Registo de Marca Nacional – O que precisa de saber?

Marca é um sinal utilizado para identificar e distinguir os produtos ou serviços de uma entidade dos produtos ou serviços de outras entidades.

A marca pode ser constituída por um sinal ou conjunto de sinais, nomeadamente palavras, incluindo nomes de pessoas, desenhos, letras, números, sons, cor, a forma do produto ou da respetiva embalagem, ou por um sinal ou conjunto de sinais que possam ser representados de forma que permita determinar, de modo claro e preciso, o objeto da proteção conferida ao seu titular.

A marca pode ser: 

👉nominativa: contém exclusivamente palavras, letras, números ou outros carateres tipográficos convencionais; 

👉figurativa: é exclusivamente composta por imagens ou desenhos;

👉tridimensional: consiste numa forma, incluindo a de recipientes, embalagens ou do produto propriamente dito e a sua aparência, podendo ser combinado o uso de uma forma tridimensional com elementos verbais ou figurativos;

👉sinal figurativo com elementos verbais: contém imagens ou desenhos, usados juntamente com palavras, letras, números ou outros carateres.
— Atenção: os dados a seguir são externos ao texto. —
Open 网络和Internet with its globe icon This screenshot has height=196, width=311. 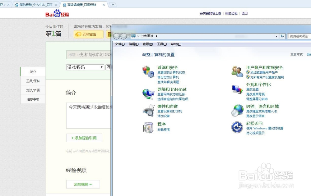[x=148, y=93]
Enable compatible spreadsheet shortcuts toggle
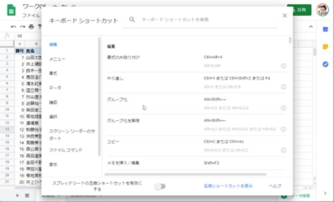The image size is (334, 202). (x=160, y=187)
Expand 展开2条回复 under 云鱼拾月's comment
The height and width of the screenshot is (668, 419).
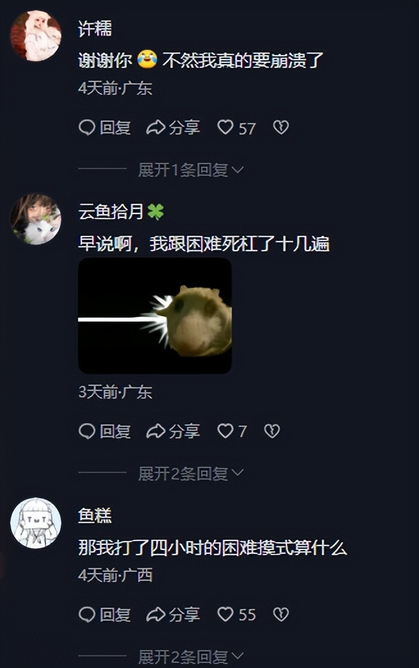click(x=191, y=473)
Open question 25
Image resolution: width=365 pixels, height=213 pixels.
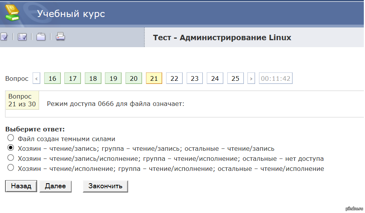[x=235, y=78]
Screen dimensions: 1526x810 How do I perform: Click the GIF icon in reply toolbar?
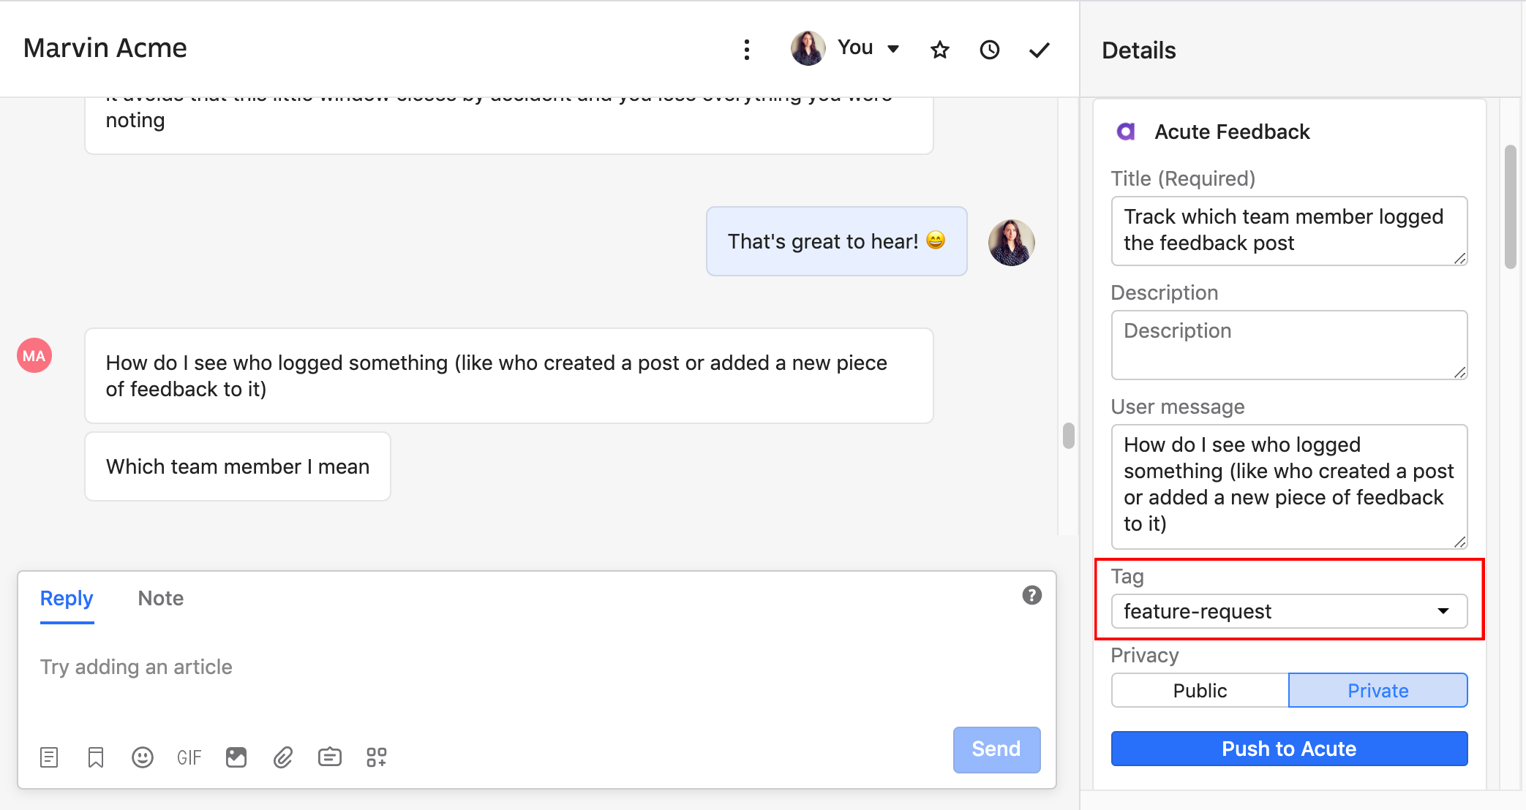[189, 755]
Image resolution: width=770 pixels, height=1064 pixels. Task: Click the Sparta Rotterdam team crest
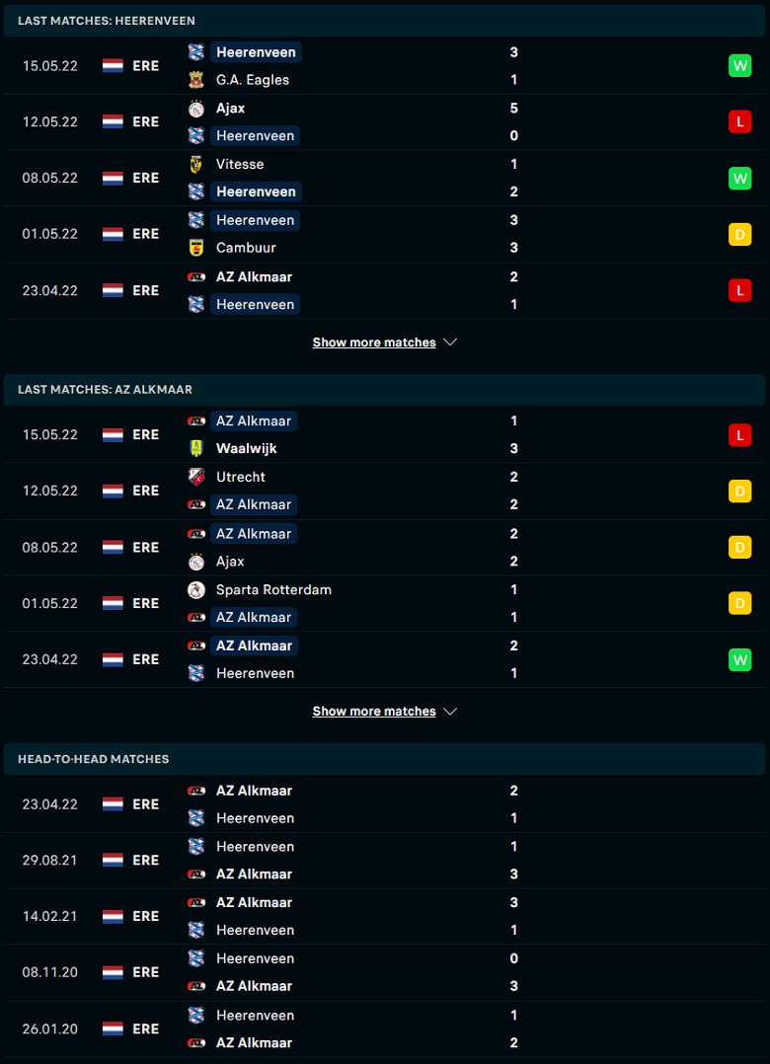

A concessão de uma marca nacional não é automática, estando dependente do deferimento do pedido de registo realizado. 

Para aumentar a probabilidade de deferimento de um pedido, é necessário conhecer os fundamentos legalmente consagrados de recusa de registo, de forma a evitá-los. Para tanto, é necessário fazer uma análise prévia, procurando, entre outras coisas, se já existe alguma marca semelhante. 

Uma vez feita esta análise e não se identificando, à partida, obstáculos relevantes ao registo, passa-se à realização do pedido de registo em si, o qual apresenta questões técnicas.

Feito o pedido de registo de concessão de marca nacional, segue-se a fase de possível oposição (a qual tem a duração de 2 meses) e, por fim, a decisão.

Uma vez deferido, a duração do registo é de 10 anos, contados a partir da data da apresentação do pedido, podendo ser indefinidamente renovado, total ou parcialmente, por iguais períodos. 

Durante a vigência do registo, o titular pode, em determinadas circunstâncias, impedir terceiros de utilizar, no exercício de atividades económicas, sinais idênticos ou semelhantes à sua marca, designadamente quando exista risco de confusão ou associação com a marca registada.